AUDUSD sank to a three-week low of 0.6596 on Wednesday as the bulls could not find enough buyers to jump above the 200-day simple moving average (SMA) at 0.6690.
The pair is marking its second negative week, having trimmed more than half of June’s bull run to 0.6898.
Downside pressures could persist in the coming sessions as the technical indicators continue to slope southwards. The falling RSI has yet to reach its 30 oversold level, while the MACD remains negatively charged below its red signal line. That said, the stochastic oscillator has flattened near its previous lows, suggesting selling interest could fade soon.
The lower Bollinger band could prompt some consolidation within the 0.6565-0.6550 region, where the price faced limitations several times from the end of 2022 onwards. Failure to pivot here could direct the market back to May’s lows registered within the 0.6485- 0.6457 zone. A decisive close lower could stretch the February-May downtrend towards the 2020 support trendline seen around 0.6385.

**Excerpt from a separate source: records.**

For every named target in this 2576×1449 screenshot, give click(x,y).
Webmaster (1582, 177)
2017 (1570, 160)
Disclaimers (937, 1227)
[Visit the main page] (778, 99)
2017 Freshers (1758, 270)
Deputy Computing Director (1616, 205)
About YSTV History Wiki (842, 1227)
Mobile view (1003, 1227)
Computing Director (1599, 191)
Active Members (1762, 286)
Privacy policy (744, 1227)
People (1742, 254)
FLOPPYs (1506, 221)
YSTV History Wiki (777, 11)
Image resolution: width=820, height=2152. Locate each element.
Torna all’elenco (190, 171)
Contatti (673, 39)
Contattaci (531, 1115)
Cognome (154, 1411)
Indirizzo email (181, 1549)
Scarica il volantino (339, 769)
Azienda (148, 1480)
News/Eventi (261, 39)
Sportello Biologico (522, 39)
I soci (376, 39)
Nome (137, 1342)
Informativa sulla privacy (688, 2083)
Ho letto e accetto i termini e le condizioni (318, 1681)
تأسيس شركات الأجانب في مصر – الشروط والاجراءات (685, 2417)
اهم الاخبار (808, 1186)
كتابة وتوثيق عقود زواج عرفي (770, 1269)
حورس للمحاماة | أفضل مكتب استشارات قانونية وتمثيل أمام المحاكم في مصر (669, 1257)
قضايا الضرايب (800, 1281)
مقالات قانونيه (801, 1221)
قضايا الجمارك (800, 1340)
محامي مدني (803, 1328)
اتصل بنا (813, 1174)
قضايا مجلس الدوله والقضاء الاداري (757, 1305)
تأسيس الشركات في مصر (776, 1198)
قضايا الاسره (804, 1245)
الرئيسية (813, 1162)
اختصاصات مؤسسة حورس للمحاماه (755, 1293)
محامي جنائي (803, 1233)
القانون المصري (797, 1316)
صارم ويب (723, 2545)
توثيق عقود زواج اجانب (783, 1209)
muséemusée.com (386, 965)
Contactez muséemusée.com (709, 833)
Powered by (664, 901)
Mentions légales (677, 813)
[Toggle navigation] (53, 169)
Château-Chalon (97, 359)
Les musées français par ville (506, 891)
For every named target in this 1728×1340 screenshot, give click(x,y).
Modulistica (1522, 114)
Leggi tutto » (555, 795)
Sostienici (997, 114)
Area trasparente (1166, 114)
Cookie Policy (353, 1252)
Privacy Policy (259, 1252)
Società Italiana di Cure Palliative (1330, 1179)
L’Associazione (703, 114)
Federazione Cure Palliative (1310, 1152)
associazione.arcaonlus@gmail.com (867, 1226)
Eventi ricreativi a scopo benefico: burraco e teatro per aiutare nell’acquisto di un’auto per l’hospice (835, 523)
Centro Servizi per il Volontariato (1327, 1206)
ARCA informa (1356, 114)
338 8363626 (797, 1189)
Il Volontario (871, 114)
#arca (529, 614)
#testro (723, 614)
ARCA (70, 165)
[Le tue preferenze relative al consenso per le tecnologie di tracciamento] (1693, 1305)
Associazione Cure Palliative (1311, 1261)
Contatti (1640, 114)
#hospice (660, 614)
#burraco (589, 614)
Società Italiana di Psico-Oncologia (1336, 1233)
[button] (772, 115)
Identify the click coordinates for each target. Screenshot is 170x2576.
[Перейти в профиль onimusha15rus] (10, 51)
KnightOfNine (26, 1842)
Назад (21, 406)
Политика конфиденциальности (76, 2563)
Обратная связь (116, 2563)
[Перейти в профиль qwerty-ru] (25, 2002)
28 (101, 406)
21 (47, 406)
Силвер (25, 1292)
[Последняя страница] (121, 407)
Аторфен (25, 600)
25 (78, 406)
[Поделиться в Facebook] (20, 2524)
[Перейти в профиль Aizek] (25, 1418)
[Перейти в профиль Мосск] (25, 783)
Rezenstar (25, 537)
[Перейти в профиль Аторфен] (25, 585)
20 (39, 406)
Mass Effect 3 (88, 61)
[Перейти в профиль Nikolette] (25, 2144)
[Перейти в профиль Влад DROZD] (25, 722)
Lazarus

On the upside, the 61.8% Fibonacci retracement of June’s bullish wave is currently capping the price around 0.6625. The resistance trendline is within short distance too, while the 50- and 200-day simple moving averages (SMAs) could be more challenging, cementing again the ceiling around the 50% Fibonacci mark and the 0.6690 bar. If the bulls breach that wall this time, the recovery could pick up steam towards the upper Bollinger band and the 38.2% Fibonacci of 0.6730. Then, another notable increase could take place, lifting the price up to the 23.6% Fibonacci of 0.6795.
In brief, the short-term risk for AUDUSD remains skewed to the downside, with support expected to develop within the 0.6565-0.6550 area.